■ **Exercise data**

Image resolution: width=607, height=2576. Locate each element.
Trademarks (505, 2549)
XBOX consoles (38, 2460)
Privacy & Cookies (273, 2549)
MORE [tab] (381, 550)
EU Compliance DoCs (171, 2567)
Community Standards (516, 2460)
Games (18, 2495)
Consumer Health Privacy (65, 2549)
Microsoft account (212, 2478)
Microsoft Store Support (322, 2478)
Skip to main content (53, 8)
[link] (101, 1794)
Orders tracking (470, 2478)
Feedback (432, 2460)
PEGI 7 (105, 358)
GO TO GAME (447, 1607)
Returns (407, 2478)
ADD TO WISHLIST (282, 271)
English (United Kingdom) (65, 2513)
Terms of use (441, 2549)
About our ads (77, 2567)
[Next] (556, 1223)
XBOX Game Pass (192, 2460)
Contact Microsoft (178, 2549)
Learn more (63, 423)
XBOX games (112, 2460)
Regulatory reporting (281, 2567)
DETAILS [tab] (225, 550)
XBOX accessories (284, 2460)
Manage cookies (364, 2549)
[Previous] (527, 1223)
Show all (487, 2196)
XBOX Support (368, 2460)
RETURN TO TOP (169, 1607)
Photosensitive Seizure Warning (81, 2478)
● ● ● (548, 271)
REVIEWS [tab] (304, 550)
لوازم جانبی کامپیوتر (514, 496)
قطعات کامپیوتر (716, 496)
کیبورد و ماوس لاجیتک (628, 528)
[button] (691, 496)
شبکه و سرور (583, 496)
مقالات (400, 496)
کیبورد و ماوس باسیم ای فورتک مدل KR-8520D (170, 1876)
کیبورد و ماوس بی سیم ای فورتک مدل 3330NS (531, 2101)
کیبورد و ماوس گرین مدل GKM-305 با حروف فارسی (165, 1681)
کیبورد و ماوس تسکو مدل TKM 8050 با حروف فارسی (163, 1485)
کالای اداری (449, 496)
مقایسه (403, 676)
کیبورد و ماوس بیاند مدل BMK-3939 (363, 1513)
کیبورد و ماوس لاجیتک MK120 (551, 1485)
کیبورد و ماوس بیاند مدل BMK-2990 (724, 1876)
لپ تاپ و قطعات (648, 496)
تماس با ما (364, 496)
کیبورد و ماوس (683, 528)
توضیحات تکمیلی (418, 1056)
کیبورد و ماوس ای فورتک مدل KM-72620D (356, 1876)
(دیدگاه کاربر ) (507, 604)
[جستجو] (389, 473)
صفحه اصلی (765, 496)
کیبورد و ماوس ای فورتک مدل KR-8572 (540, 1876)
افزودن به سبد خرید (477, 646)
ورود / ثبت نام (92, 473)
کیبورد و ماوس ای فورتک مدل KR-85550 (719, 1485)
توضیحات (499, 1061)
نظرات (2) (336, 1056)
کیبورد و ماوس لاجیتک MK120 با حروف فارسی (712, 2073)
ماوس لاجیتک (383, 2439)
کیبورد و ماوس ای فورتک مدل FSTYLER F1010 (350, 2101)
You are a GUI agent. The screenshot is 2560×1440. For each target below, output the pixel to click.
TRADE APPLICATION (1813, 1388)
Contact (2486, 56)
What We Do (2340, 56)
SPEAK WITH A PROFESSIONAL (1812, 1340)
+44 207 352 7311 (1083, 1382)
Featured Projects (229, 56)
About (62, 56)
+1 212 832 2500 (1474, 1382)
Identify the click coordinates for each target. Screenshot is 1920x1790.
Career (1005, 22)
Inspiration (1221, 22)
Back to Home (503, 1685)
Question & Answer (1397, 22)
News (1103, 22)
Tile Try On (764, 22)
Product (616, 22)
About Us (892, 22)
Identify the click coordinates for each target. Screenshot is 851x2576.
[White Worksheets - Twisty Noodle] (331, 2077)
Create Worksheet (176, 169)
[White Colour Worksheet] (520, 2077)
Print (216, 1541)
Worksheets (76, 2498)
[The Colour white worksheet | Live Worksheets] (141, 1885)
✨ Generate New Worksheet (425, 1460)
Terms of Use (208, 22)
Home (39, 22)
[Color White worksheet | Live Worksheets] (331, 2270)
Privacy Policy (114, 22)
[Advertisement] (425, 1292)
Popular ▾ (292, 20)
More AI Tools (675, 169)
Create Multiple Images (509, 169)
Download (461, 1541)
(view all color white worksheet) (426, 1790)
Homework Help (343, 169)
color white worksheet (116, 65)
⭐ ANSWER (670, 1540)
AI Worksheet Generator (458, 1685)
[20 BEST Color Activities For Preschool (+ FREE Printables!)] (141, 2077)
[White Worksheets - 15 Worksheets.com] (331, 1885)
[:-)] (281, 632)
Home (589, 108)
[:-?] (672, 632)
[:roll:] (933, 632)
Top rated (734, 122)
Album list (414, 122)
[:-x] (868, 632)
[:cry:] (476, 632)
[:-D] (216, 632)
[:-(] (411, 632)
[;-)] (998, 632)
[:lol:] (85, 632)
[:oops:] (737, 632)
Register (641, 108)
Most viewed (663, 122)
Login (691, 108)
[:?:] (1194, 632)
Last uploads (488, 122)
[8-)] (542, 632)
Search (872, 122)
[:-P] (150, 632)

■ **Task prompt**
Write out the records above exactly as given.

■ **Task output**
Image resolution: width=607, height=2576. Locate each element.
Trademarks (505, 2549)
XBOX consoles (38, 2460)
Privacy & Cookies (273, 2549)
MORE [tab] (381, 550)
EU Compliance DoCs (171, 2567)
Community Standards (516, 2460)
Games (18, 2495)
Consumer Health Privacy (65, 2549)
Microsoft account (212, 2478)
Microsoft Store Support (322, 2478)
Skip to main content (53, 8)
[link] (101, 1794)
Orders tracking (470, 2478)
Feedback (432, 2460)
PEGI 7 (105, 358)
GO TO GAME (447, 1607)
Returns (407, 2478)
ADD TO WISHLIST (282, 271)
English (United Kingdom) (65, 2513)
Terms of use (441, 2549)
About our ads (77, 2567)
[Next] (556, 1223)
XBOX Game Pass (192, 2460)
Contact Microsoft (178, 2549)
Learn more (63, 423)
XBOX games (112, 2460)
Regulatory reporting (281, 2567)
DETAILS [tab] (225, 550)
XBOX accessories (284, 2460)
Manage cookies (364, 2549)
[Previous] (527, 1223)
Show all (487, 2196)
XBOX Support (368, 2460)
RETURN TO TOP (169, 1607)
Photosensitive Seizure Warning (81, 2478)
● ● ● (548, 271)
REVIEWS [tab] (304, 550)
لوازم جانبی کامپیوتر (514, 496)
قطعات کامپیوتر (716, 496)
کیبورد و ماوس لاجیتک (628, 528)
[button] (691, 496)
شبکه و سرور (583, 496)
مقالات (400, 496)
کیبورد و ماوس باسیم ای فورتک مدل KR-8520D (170, 1876)
کیبورد و ماوس بی سیم ای فورتک مدل 3330NS (531, 2101)
کیبورد و ماوس گرین مدل GKM-305 با حروف فارسی (165, 1681)
کیبورد و ماوس تسکو مدل TKM 8050 با حروف فارسی (163, 1485)
کالای اداری (449, 496)
مقایسه (403, 676)
کیبورد و ماوس بیاند مدل BMK-3939 (363, 1513)
کیبورد و ماوس لاجیتک MK120 (551, 1485)
کیبورد و ماوس بیاند مدل BMK-2990 (724, 1876)
لپ تاپ و قطعات (648, 496)
تماس با ما (364, 496)
کیبورد و ماوس (683, 528)
توضیحات تکمیلی (418, 1056)
کیبورد و ماوس ای فورتک مدل KM-72620D (356, 1876)
(دیدگاه کاربر ) (507, 604)
[جستجو] (389, 473)
صفحه اصلی (765, 496)
کیبورد و ماوس ای فورتک مدل KR-8572 (540, 1876)
افزودن به سبد خرید (477, 646)
ورود / ثبت نام (92, 473)
کیبورد و ماوس ای فورتک مدل KR-85550 (719, 1485)
توضیحات (499, 1061)
نظرات (2) (336, 1056)
کیبورد و ماوس لاجیتک MK120 با حروف فارسی (712, 2073)
ماوس لاجیتک (383, 2439)
کیبورد و ماوس ای فورتک مدل FSTYLER F1010 (350, 2101)
You are a GUI agent. The screenshot is 2560×1440. For each target below, output the pixel to click.
TRADE APPLICATION (1813, 1388)
Contact (2486, 56)
What We Do (2340, 56)
SPEAK WITH A PROFESSIONAL (1812, 1340)
+44 207 352 7311 (1083, 1382)
Featured Projects (229, 56)
About (62, 56)
+1 212 832 2500 (1474, 1382)
Identify the click coordinates for each target. Screenshot is 1920x1790.
Career (1005, 22)
Inspiration (1221, 22)
Back to Home (503, 1685)
Question & Answer (1397, 22)
News (1103, 22)
Tile Try On (764, 22)
Product (616, 22)
About Us (892, 22)
Identify the click coordinates for each target. Screenshot is 851x2576.
[White Worksheets - Twisty Noodle] (331, 2077)
Create Worksheet (176, 169)
[White Colour Worksheet] (520, 2077)
Print (216, 1541)
Worksheets (76, 2498)
[The Colour white worksheet | Live Worksheets] (141, 1885)
✨ Generate New Worksheet (425, 1460)
Terms of Use (208, 22)
Home (39, 22)
[Color White worksheet | Live Worksheets] (331, 2270)
Privacy Policy (114, 22)
[Advertisement] (425, 1292)
Popular ▾ (292, 20)
More AI Tools (675, 169)
Create Multiple Images (509, 169)
Download (461, 1541)
(view all color white worksheet) (426, 1790)
Homework Help (343, 169)
color white worksheet (116, 65)
⭐ ANSWER (670, 1540)
AI Worksheet Generator (458, 1685)
[20 BEST Color Activities For Preschool (+ FREE Printables!)] (141, 2077)
[White Worksheets - 15 Worksheets.com] (331, 1885)
[:-)] (281, 632)
Home (589, 108)
[:-?] (672, 632)
[:roll:] (933, 632)
Top rated (734, 122)
Album list (414, 122)
[:-x] (868, 632)
[:cry:] (476, 632)
[:-D] (216, 632)
[:-(] (411, 632)
[;-)] (998, 632)
[:lol:] (85, 632)
[:oops:] (737, 632)
Register (641, 108)
Most viewed (663, 122)
Login (691, 108)
[:?:] (1194, 632)
Last uploads (488, 122)
[8-)] (542, 632)
Search (872, 122)
[:-P] (150, 632)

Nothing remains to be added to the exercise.